HildaW Sat 17-Jun-17 14:40:22

My sister did exactly this for her second time around. She had done the full church thingy but had then coped with his desertion and divorce. She and new husband just popped to the registrars and did the deed. No one was invited.....it was what she wanted so we just accepted it - in fact if memory serves me right there was not even an announcement....just an 'Oh by the way we got married last month'.

Glenfinnan Sat 17-Jun-17 14:39:15

I agree with most of the sentiments expressed on this post. Of course you are upset, but just send congratulations and wait to hear more. If you react or stew on it you will only hurt yourself. So just smile! You sound like a lovely helpful lady!

wildswan16 Sat 17-Jun-17 14:28:11

I think if they both wanted a quiet wedding without any fuss then they have done absolutely the right thing. I would understand if other family members went and you were excluded. It was the choice of them both to do it together, try and just be happy for them and stop seeing it as a rejection - it wasn't, otherwise she would not have sent a photo.

Leonora47 Sat 17-Jun-17 14:11:03

We are all allowed to have the wedding of our choice. They probably didn't want a lot of fuss, especially for a second wedding.
Just send a message of congratulations, and allow them to celebrate in the way they have chosen; unless, that is, you want to start a flaming row with the newlyweds.
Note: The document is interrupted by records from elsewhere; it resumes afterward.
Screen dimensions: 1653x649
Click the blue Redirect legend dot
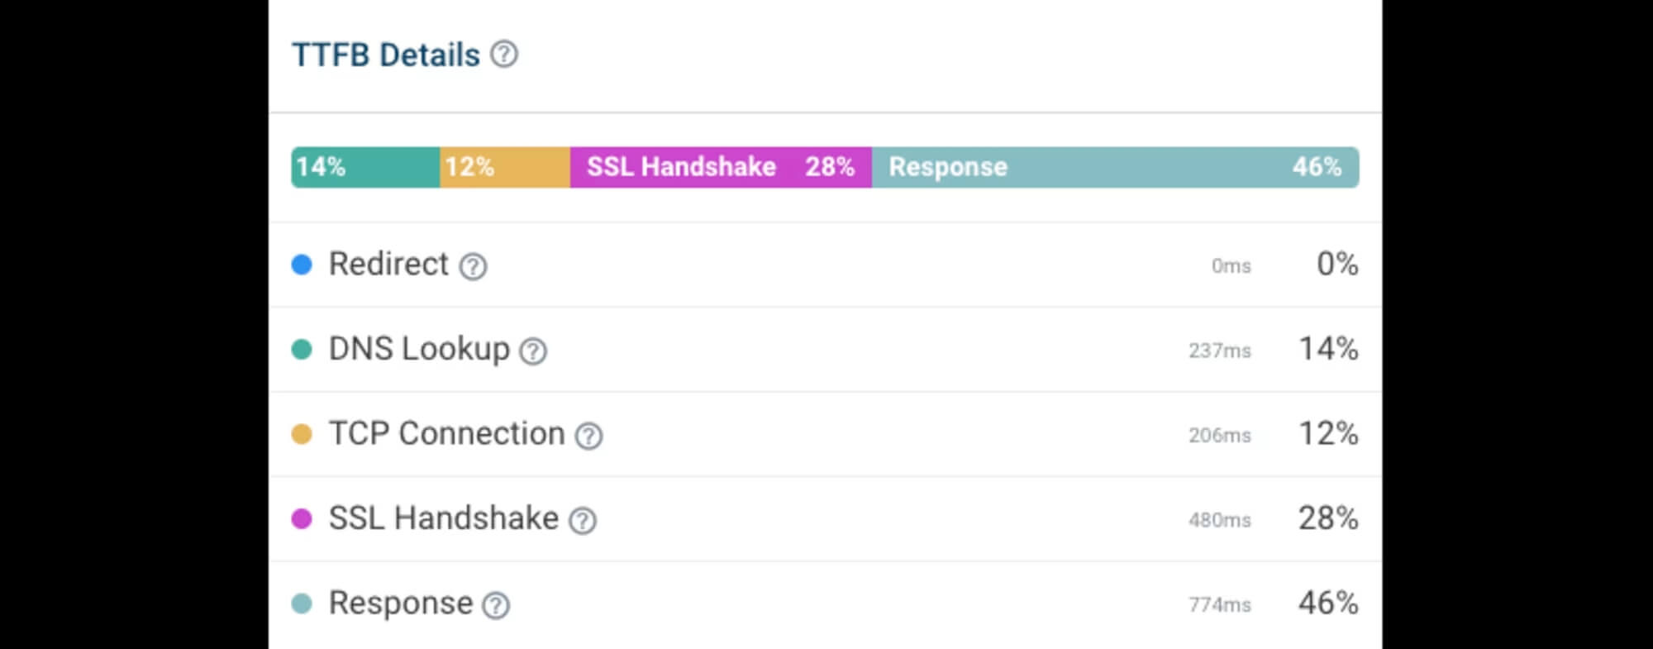302,265
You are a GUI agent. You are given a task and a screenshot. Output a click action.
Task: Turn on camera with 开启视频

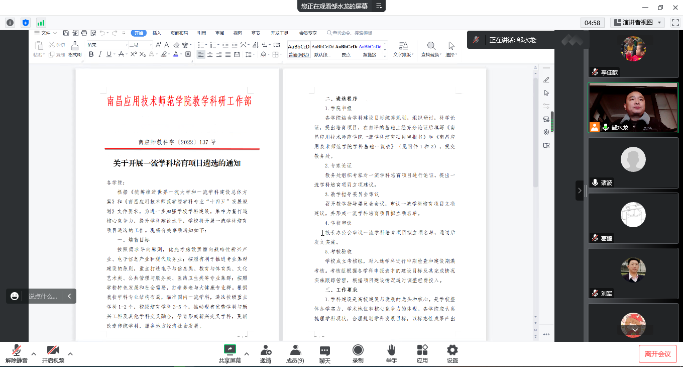tap(53, 353)
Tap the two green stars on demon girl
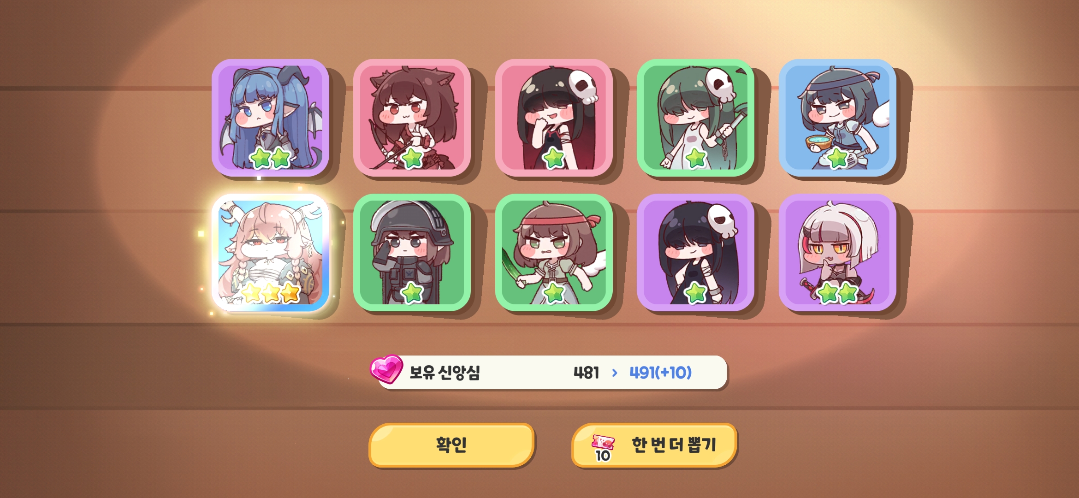Screen dimensions: 1079x498 pos(271,158)
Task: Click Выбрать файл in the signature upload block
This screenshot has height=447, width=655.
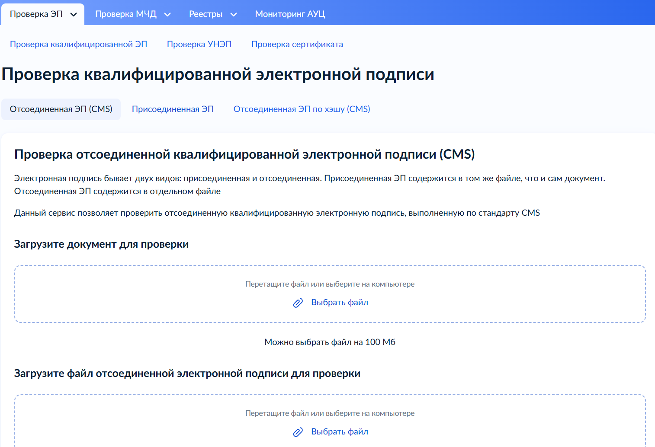Action: (x=340, y=431)
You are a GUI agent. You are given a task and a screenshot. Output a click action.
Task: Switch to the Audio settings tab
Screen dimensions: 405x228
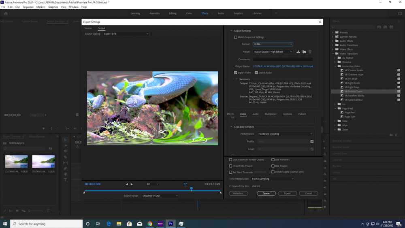tap(255, 114)
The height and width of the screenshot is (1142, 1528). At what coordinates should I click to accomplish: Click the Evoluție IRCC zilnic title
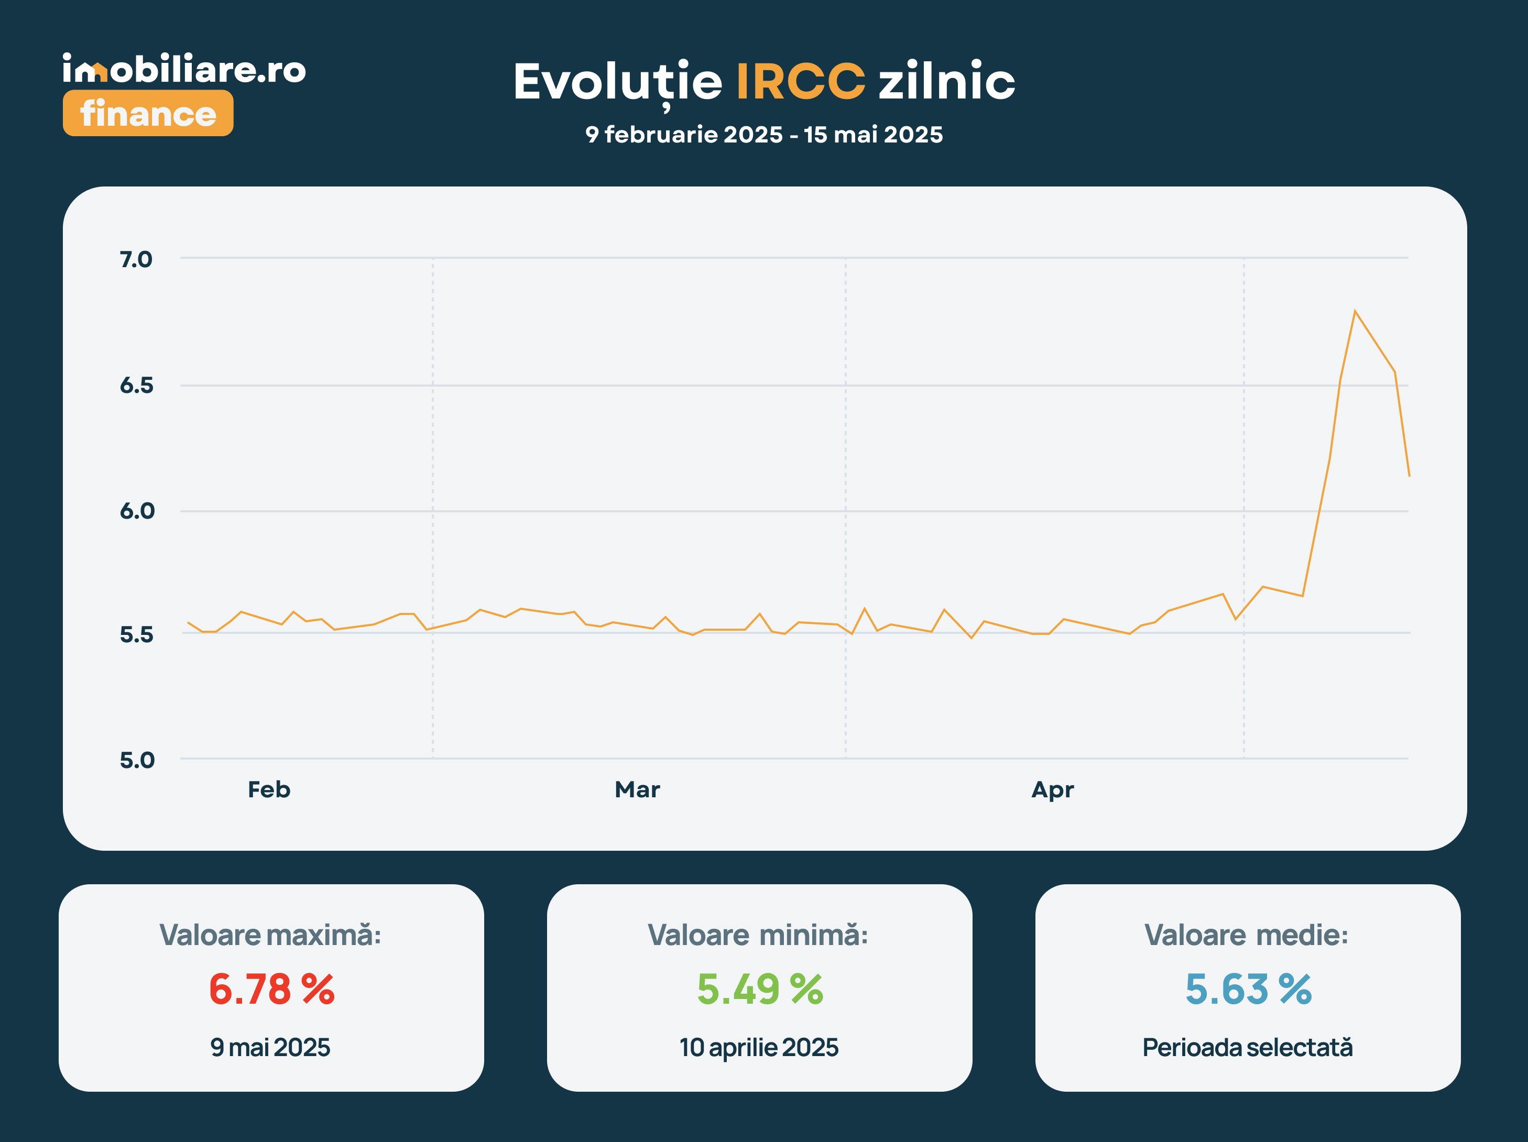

It's not about what you've done for her in the past; it's about their future together.
You're feeling a bit hurt, but it was not your day; it was theirs.

Norah Sat 17-Jun-17 13:47:09

What's done is done (on HER day), send congratulations, end of.

annsixty Sat 17-Jun-17 13:43:09

Just accept and let it go. Send congratulations. It was their day and they did what they wanted.
I would be just as cross but don't agonise over it.
A few years ago my adult D did a deree, I rang during one day and no- one was at home, I left a message and she rang in the evening to say it had been her degree ceremony. Not a word before. I was hurt but shrugged it off. We are very close and always have been. I couldn't let it spoil things between us.

RedheadedMommy Sat 17-Jun-17 13:39:37

Did anyone else go?

Sleepyamber Sat 17-Jun-17 13:36:25

My husbands sister got married yesterday, she never told us it was happening just sent a photo of her at the registry office. I can begin to explain how upset, hurt and a bit angry we feel at being excluded from her day. We have supported her over the years when her Ist marriage broke up, when she had no where to live I Christmas, when her children were ill. When their dad died early this year we were so close. 24 hours on we are still devastated. I don't think our relationship will ever be the same again.
Any thoughts on this please to help me process my feelings.